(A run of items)
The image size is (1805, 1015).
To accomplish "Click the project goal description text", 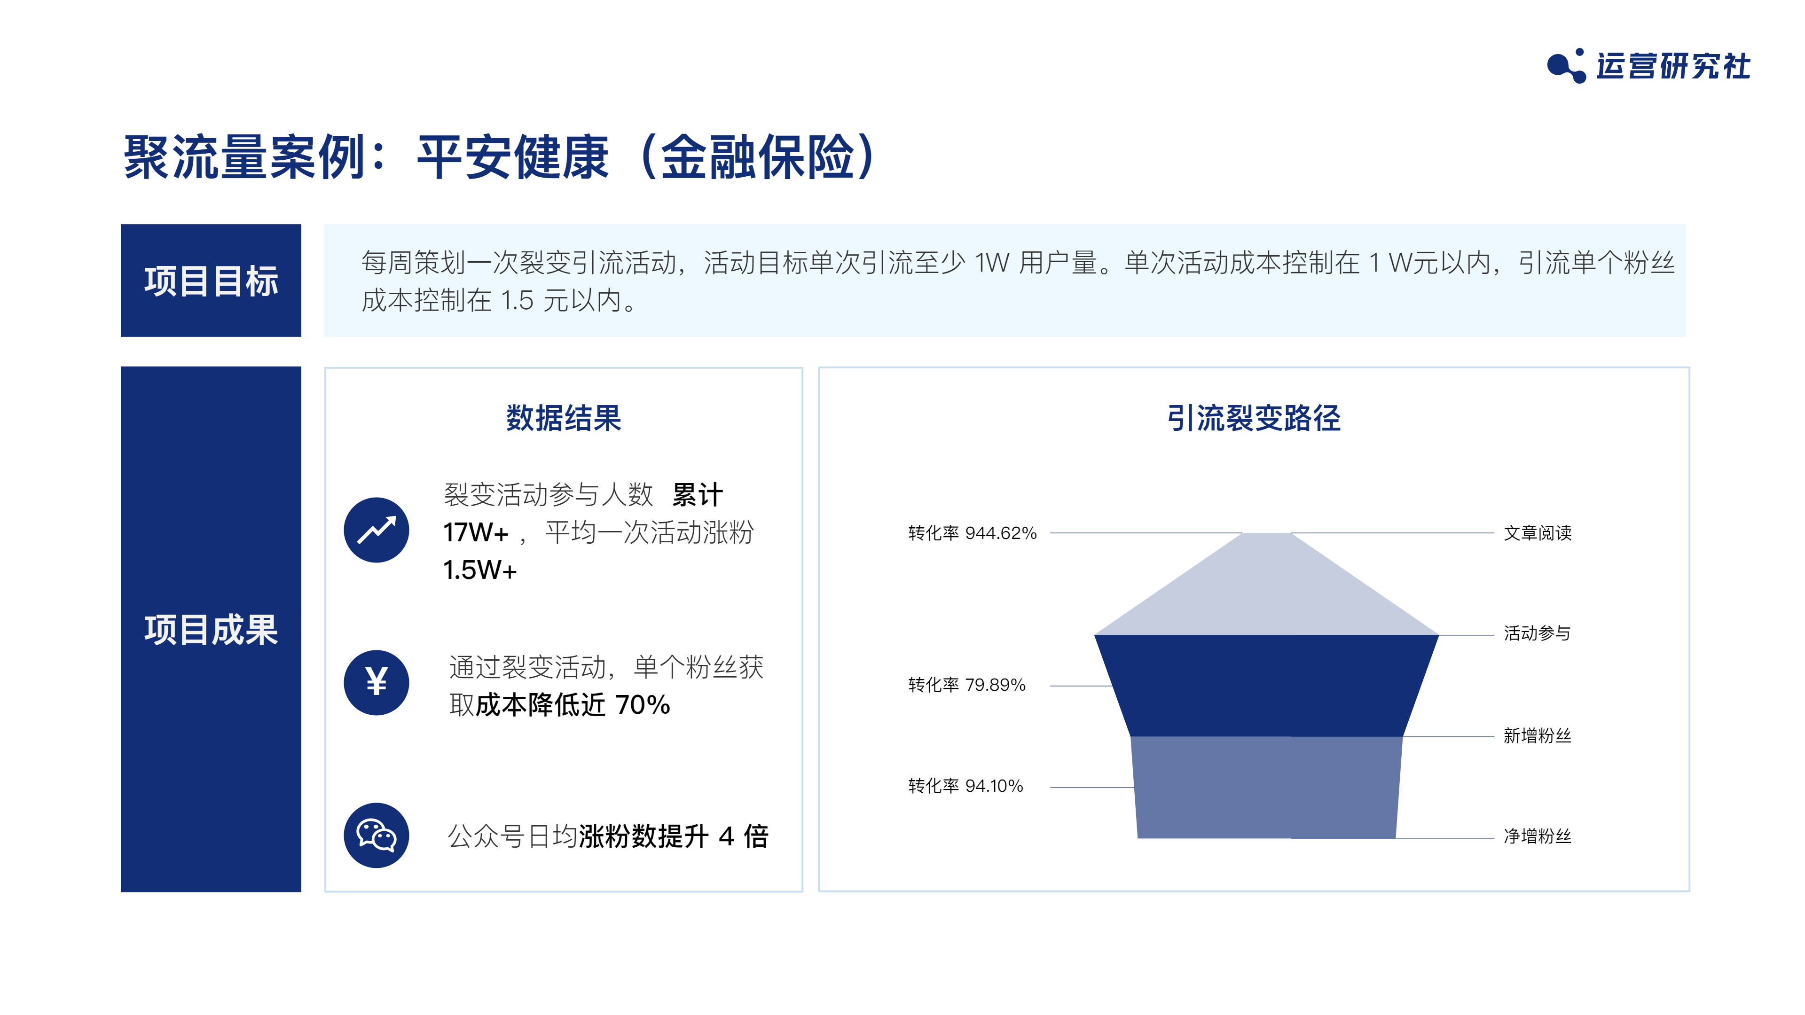I will [1017, 281].
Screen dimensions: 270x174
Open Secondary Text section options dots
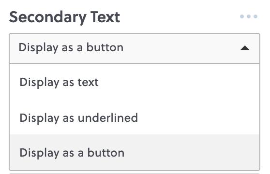249,16
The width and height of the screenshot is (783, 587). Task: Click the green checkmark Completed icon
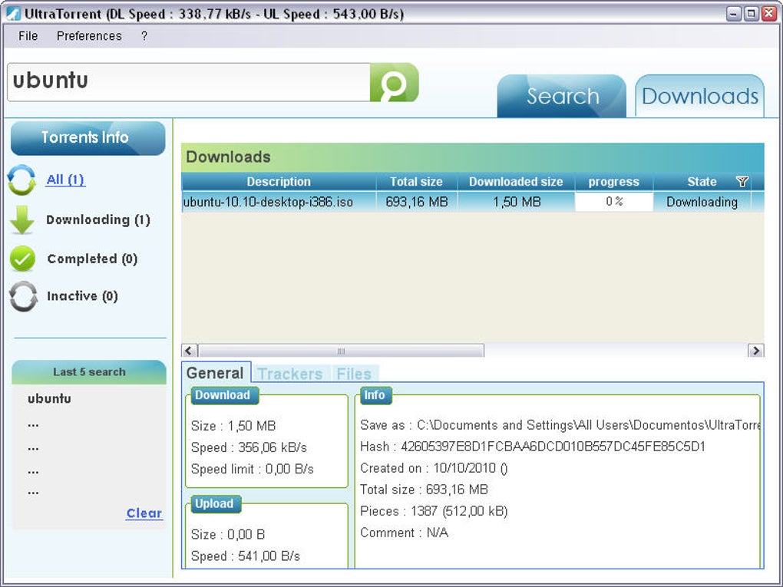(22, 259)
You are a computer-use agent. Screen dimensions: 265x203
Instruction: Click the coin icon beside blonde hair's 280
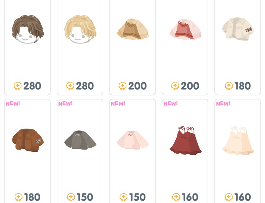tap(70, 86)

▶ Stated task
Copy out the stretch of items from the line containing "The width and" through the end of the items, both ends included, word for word. Leave the pictures out.

▶ Written solution
The width and height of the screenshot is (783, 587). Task: Click the green checkmark Completed icon
(22, 259)
You are a computer-use agent. Screen dimensions: 265x203
Instruction: Click the coin icon beside blonde hair's 280
tap(70, 86)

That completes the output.